The Cb _ei _3304 inserted into the inactivated C. beijerinckii mutant was inoculated into a plate medium for anaerobic culture at a culture temperature of 35 Ό and a culture time of 12 h. The plated mutant was inoculated into the seed culture medium, 250 mL of Schott's anaerobic bottle was filled with 150 mL, nitrogen was added for 3 min, culture temperature was 35 °C, and culture time was 12 h; seed was inoculated to 1 L fermentation culture. In the 2L fermenter, the inoculum volume was 10% (v/v), the fermentation temperature was 35 °C, and nitrogen gas was continuously introduced at a flow rate of 0.3 L/min. After 90 h of fermentation, the total solvent yield and butanol yield were measured.

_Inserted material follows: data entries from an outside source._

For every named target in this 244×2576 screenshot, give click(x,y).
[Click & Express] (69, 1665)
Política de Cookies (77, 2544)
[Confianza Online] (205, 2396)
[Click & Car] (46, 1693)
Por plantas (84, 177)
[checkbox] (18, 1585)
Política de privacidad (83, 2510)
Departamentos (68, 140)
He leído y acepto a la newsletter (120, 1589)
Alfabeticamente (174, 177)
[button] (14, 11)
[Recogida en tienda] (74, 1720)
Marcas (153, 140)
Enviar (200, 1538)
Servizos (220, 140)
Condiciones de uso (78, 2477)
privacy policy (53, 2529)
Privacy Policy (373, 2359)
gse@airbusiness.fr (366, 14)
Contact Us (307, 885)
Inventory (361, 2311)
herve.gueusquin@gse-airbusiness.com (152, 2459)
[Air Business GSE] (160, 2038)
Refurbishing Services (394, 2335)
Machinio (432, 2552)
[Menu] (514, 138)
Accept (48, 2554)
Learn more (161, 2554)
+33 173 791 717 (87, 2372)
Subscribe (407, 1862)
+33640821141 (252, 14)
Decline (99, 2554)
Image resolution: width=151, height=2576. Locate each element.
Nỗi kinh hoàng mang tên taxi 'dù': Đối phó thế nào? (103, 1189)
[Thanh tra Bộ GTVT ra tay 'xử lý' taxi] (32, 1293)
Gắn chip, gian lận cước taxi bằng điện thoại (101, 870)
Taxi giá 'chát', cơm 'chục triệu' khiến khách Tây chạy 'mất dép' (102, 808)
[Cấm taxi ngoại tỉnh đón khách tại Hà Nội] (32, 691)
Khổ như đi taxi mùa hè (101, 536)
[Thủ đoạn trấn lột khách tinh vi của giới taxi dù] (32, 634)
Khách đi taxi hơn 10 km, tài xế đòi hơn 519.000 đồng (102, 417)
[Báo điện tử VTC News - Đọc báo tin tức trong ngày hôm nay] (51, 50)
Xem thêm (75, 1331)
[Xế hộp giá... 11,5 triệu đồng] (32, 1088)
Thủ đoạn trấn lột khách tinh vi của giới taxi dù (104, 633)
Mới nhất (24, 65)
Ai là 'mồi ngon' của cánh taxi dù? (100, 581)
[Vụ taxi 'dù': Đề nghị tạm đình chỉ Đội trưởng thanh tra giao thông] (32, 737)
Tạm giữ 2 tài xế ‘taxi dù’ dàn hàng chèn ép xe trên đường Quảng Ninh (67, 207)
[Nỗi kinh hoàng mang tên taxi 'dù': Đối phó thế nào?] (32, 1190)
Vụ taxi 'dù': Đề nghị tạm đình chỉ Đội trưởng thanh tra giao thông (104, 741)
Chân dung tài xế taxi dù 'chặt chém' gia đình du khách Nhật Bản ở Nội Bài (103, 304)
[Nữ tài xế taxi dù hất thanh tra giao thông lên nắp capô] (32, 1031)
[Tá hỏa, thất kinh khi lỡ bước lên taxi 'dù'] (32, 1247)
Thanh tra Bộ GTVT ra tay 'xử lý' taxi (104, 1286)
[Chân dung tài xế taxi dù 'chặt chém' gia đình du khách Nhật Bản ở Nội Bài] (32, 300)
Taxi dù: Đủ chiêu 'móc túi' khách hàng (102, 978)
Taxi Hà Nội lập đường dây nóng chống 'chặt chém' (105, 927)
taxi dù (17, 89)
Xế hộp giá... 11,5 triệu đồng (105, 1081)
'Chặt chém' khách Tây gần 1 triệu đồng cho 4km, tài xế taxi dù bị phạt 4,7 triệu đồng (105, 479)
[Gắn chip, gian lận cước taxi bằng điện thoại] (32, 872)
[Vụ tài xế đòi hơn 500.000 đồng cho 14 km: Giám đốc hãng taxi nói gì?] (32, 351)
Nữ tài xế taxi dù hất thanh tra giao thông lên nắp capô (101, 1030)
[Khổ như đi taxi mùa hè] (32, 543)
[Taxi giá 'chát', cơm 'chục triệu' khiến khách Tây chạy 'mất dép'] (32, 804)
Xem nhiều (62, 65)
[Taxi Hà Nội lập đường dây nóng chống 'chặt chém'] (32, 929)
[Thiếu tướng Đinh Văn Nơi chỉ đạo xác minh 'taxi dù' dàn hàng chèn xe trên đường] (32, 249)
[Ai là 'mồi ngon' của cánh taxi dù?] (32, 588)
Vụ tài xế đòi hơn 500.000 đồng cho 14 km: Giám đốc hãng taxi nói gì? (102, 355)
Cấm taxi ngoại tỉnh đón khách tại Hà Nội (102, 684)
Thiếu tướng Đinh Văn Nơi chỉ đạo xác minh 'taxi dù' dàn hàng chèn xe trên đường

The 7.0 g/L and 5.1 g/L were reached, and the starting strain NCIMB 8052 cultured under the same conditions did not grow at all.

Claims

Claim

A highly resistant C. beijerinckii which is characterized by the absence of a normal Cbei-3304 protein function.

 2. A highly resistant C. beijerinckii according to claim 1, wherein the gene Cbei_3304 is not normally expressed.

 3. A highly resistant C. beijerinckii according to claim 2, wherein the gene Cbei_3304 is inserted and inactivated.

 The use of a high-resistance Clostridium beijerinckii according to any one of claims 1 to 3 for fermenting butanol.

 The use according to claim 4, characterized in that the high-resistance C. beijerinckii according to claim 1 is directly fermented to produce butanol from a non-detoxified lignocellulosic acid solution.